3.2. Technological Considerations: Equity, Sustainability, and Financing

Key Findings:

One recurrent theme during the co-development initiative was that national sovereignty and autonomy priorities should be more at the forefront of the design of such systems than is currently in play. A more just and equitable international participatory and support model would funnel more resourcing directly to in-country leadership, place-based DRR tools and mechanisms, and adequate support for expertise that already exists in these realms in Jamaica. International efforts toward the co-development of DRR tools and mechanisms may not go far enough if the bulk of the resourcing does not focus on in-country capacity-building and technical infrastructure.

Recommendations:

  • International commitments for in-country investments: Data access and lack of technical infrastructure have become serious disadvantages faced by Jamaica (as well as other low and middle-income countries) to build and grow resilience to climate change. Long-term international commitments and partnerships are required to meet these challenges which are at the nexus of climate resilience, justice and ethics, and bridging the digital divide. Commitments would include those of international data providers (e.g., EO and climate forecasting data), as well as long-term commitments from coordinating nations and international agencies for technical support, including training as well as hardware and software. Both initial and rolling investments for hardware and software would be required for update and maintenance, as well as secure funding for staffing.
  • Financing for in-county EO climate science: To further compound the challenges to implementing science-driven DST and sustainable climate and risk prediction mechanisms for SIDS, the lack of institutional coordination with policy and decision-makers is often worsened by in-country experts being over-committed, with a lack of capacity building for countries to curate, process, and manage climate, environmental, and multi-risk assessment data, and to develop. The technological capacities are also lacking to host and implement DST as a localized system (localization is in keeping with the ethics of national autonomy and sovereignty). Resourcing support for an in-county center for EO climate science is recommended to process timely information for climate predictions and warnings, and ultimately, that can work closely with parishes/communities and government for adaptation over the long-term, past the end of typical project funding cycles.
  • Support for in-country climate and DRR-related scientists: Jamaican expertise in the following fields should be identified to build robust, equitable, and effective systems for DRR information flow: Systemic/Cascading/Multi-hazard Assessment; Urban Planning (community risk perception and vulnerabilities); Climate Change Forecasting and Modeling; EO/Remote Sensing; Ecosystem Services, Nature-based Services; and Food Security and Agriculture.
  • Scientists as “brokers”: Science-policy advocate positions should be created in-country and financed by international mechanisms The science and technical capacity that exists in Jamaica goes underutilized, as do existing DSTs, in part due to the lack of liaisons between science (both physical and social) and policymakers. This strategic position between academia and science-to-policy pathways bridges the gap between scientific data and actionable knowledge.

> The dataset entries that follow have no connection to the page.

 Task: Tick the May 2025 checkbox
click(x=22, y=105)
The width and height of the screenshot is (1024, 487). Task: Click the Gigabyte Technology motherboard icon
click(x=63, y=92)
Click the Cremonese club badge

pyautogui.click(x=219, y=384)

3.3. The Role of International Science-Policy Advisors, Organizations, and Partner Countries

Another key finding was that collaborative co-development should become fundamental to "pre-project" or "pre-implementation" development. Often, a proposal stage of a project does not accommodate the time and space for the depth of listening, awareness of positionality of all actors, and decentralizing normative, “global north” or “western” approaches, perceptions, and governance modes that are necessary for the to identify “weak signals” of a system—compounding and cascading factors that typically fall outside of the realm of investigations in silos of science and academia, disaster and humanitarian relief, and governmental policy process—and interconnects these components for greater sense-making amid growing volumes of information. This outcome of the initiative is a call for coordinating international partners to invest in transdisciplinary research, which requires continuous involvement of, and leadership from, a range of stakeholders throughout its duration. This can only be achieved by placing the principles of co-development, co-design, co-production, and co-dissemination as a central focus of the project. The partnerships and commitments—beyond the scope of a given project window—were found to be a necessary link to build trustful relationships, signaling to SIDS that an international community of support is invested in climate resilience.
Broadly, the outcomes and recommendations of the initiative suggest a call to action and advocacy for broader implementation of ethical, humanist approaches for transdisciplinary research that is a co-investigation across social sectors and with international partners. This decentralizes science with a Systemic Literacy approach, giving equal weight to social, political, economic, and environmental inputs to naming problems and co-developing new paradigms. It is a call for collaboration of actors in sectors relevant to DRR—physical and natural sciences, technology, humanitarian, development, and peacebuilding—that includes academia, government, NGOs, UN, and other peacebuilding organizations, as well as private sectors. It is also a call to challenge the status quo of the traditional academic and public and private partnerships that develop technology systems, which despite efforts to bridge digital divides, still operate in a paradigm of power imbalance that is not serving to turn the tide toward digital equity, sustainable science, nor greater local autonomy to develop and use technological solutions for DRR.

4. Discussion

Turning the recommendations of this co-development initiative into reality would take long-term trust and partnership building, long-term commitments, and local investments. A place-based framework, involving relevant sectors of society and often marginalized voices, is crucial to build real climate resilience because it is built on a bottom-up approach. The role of top-down organizations is to partner with bottom-up processes and engage through ethical spaces of co-development in emerging best practices.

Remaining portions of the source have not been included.